START Material for this exercise
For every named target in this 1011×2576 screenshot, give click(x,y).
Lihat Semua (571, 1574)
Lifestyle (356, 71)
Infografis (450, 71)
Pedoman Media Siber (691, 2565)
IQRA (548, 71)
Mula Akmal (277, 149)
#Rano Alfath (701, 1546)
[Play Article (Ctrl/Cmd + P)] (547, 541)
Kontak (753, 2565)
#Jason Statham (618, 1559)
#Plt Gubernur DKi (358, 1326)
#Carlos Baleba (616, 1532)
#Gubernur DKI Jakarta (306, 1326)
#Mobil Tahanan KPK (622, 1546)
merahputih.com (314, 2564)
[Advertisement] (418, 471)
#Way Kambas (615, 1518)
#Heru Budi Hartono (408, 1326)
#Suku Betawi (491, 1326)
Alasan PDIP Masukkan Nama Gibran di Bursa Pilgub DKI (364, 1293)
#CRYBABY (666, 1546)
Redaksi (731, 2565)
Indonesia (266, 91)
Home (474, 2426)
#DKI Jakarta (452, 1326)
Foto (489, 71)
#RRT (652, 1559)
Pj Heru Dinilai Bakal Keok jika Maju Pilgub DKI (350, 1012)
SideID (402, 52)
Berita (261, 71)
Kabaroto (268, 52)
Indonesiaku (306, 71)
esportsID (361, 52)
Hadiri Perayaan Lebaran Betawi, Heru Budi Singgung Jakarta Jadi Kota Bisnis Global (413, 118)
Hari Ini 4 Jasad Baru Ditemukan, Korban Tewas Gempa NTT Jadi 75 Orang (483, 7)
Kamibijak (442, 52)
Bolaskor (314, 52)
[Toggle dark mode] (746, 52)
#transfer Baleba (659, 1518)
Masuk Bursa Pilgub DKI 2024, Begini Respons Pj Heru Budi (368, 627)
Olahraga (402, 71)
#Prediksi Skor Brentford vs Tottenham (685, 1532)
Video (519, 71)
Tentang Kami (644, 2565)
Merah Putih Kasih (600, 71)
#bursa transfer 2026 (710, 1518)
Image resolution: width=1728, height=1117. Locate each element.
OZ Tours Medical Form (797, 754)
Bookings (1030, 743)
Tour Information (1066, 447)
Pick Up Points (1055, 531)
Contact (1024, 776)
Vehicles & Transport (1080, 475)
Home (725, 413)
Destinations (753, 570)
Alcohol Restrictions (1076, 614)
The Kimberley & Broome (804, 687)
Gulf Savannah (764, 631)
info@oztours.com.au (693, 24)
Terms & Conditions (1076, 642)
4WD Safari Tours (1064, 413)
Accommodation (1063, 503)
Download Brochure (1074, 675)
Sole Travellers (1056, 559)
END Material for this exercise
● **What is needed**: Retype the records in their entirety, matching each one exactly.

● **Your solution**:
For every named target in this 1011×2576 screenshot, give click(x,y).
Lihat Semua (571, 1574)
Lifestyle (356, 71)
Infografis (450, 71)
Pedoman Media Siber (691, 2565)
IQRA (548, 71)
Mula Akmal (277, 149)
#Rano Alfath (701, 1546)
[Play Article (Ctrl/Cmd + P)] (547, 541)
Kontak (753, 2565)
#Jason Statham (618, 1559)
#Plt Gubernur DKi (358, 1326)
#Carlos Baleba (616, 1532)
#Gubernur DKI Jakarta (306, 1326)
#Mobil Tahanan KPK (622, 1546)
merahputih.com (314, 2564)
[Advertisement] (418, 471)
#Way Kambas (615, 1518)
#Heru Budi Hartono (408, 1326)
#Suku Betawi (491, 1326)
Alasan PDIP Masukkan Nama Gibran di Bursa Pilgub DKI (364, 1293)
#CRYBABY (666, 1546)
Redaksi (731, 2565)
Indonesia (266, 91)
Home (474, 2426)
#DKI Jakarta (452, 1326)
Foto (489, 71)
#RRT (652, 1559)
Pj Heru Dinilai Bakal Keok jika Maju Pilgub DKI (350, 1012)
SideID (402, 52)
Berita (261, 71)
Kabaroto (268, 52)
Indonesiaku (306, 71)
esportsID (361, 52)
Hadiri Perayaan Lebaran Betawi, Heru Budi Singgung Jakarta Jadi Kota Bisnis Global (413, 118)
Hari Ini 4 Jasad Baru Ditemukan, Korban Tewas Gempa NTT Jadi 75 Orang (483, 7)
Kamibijak (442, 52)
Bolaskor (314, 52)
[Toggle dark mode] (746, 52)
#transfer Baleba (659, 1518)
Masuk Bursa Pilgub DKI 2024, Begini Respons Pj Heru Budi (368, 627)
Olahraga (402, 71)
#Prediksi Skor Brentford vs Tottenham (685, 1532)
Video (519, 71)
Tentang Kami (644, 2565)
Merah Putih Kasih (600, 71)
#bursa transfer 2026 (710, 1518)
Image resolution: width=1728, height=1117. Locate each element.
OZ Tours Medical Form (797, 754)
Bookings (1030, 743)
Tour Information (1066, 447)
Pick Up Points (1055, 531)
Contact (1024, 776)
Vehicles & Transport (1080, 475)
Home (725, 413)
Destinations (753, 570)
Alcohol Restrictions (1076, 614)
The Kimberley & Broome (804, 687)
Gulf Savannah (764, 631)
info@oztours.com.au (693, 24)
Terms & Conditions (1076, 642)
4WD Safari Tours (1064, 413)
Accommodation (1063, 503)
Download Brochure (1074, 675)
Sole Travellers (1056, 559)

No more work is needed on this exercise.